Musk isn’t entirely out of bounds with his defensiveness in the face of criticism at the hands of major media outlets. This is to say that, when the demand to generate clicks or potentially to satisfy corporate donors within the fossil fuels industry is ever-present, coverage of Tesla Motors’s doings can easily be skewed. Going after Reveal, a publication by the non-profit Center for Investigative Reporting, meanwhile, for a story about the aforementioned workplace safety concerns at Tesla and labelling them an “extremist organization” carries less weight, and connotes a sort of thin-skinned petulance, if not signaling a rising desire among corporate and political leaders to intimidate or invite violence against journalists who don’t play nice for the sake of playing nice.
Musk caught flak again when he volunteered a child-sized submersible in the midst of the rescue of the Thai soccer team cave rescue that drew a worldwide audience. Right then and there, the Tesla CEO merited criticism for offering a solution based on an incomplete understanding of the logistics of the rescue, an act many saw as a PR maneuver designed to distract from his company’s failings of late. When Vern Unsworth, a British diver involved in the rescue, was asked about Musk’s “contribution,” he panned it, saying that it had “no chance” of working and that Musk could kindly “stick it where it hurts.”
Musk, because he is a CEO of a major corporation and highly attuned to the workings of social media, took this comment in stride. Kidding! He promptly tweeted and called Unsworth a pedophile, and then apologized for calling him a pedophile—while at the same time justifying his defensive snipe based on Unsworth’s “several untruths” and because the diver told him his idea was terrible.

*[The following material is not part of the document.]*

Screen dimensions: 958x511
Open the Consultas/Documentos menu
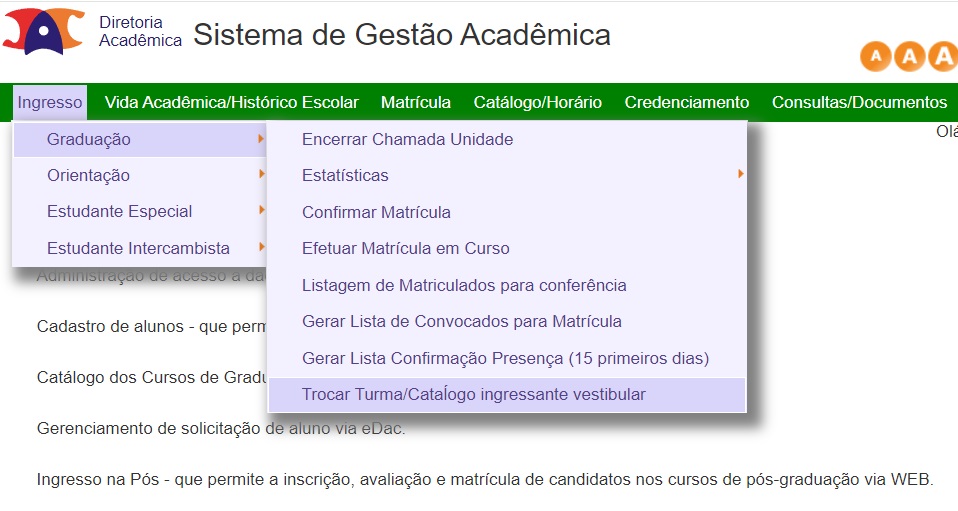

That’s the kind of thing you shouldn’t say even if you’re not the face of Tesla Motors—and if you are, all the worse. Musk should know better than to throw a hissy-fit over Twitter. And yet, he doesn’t, or at least didn’t. If his apology is any indication, he’s sorry only because it brought him and Tesla more bad press, not because he’s genuinely contrite about making callous, unjustifiable accusations about a man trying to rescue young children.
What’s so unsettling about the awful words of Elon Musk and the above-named individuals is that they are accompanied by a lack of true remorse and/or excuses for their questionable choices. Roseanne Barr claims she didn’t even know Valerie Jarrett was black when she made her infamous comment, and that it was her vote for Donald Trump which doomed her show. John Schnatter, already in the habit of making excuses by blaming the NFL for lower earnings, has tried to justify his use of the N-word on the basis that he didn’t use it as a slur. Mark Zuckerberg professes he never meant to defend the intent of Holocaust deniers—except he totally did. These explanations ring hollow, and arguably exacerbate the controversy in each case. Don’t try to hedge. Just admit you messed up, say you’re sorry, and hope that people will forgive you.
Likewise disconcerting is the idea that these antics either have or continue to run the risk of overshadowing a great product. What’s more, if there is a lesson to be gleaned from the #MeToo and Time’s Up movements, it’s that no one should be considered impervious to consequences for their actions. Whether the damage people like Kevin Spacey and Louis C.K. have done to their careers is truly long-term remains to be seen, but either way, theirs is not the kind of potential damage to one’s brand and career that one wishes to invite. In a day and age when corporate social responsibility is more than a passing concern and when privacy seems to be on a continuous decline, the same can be said for the likes of Musk, Schnatter, and Zuckerberg.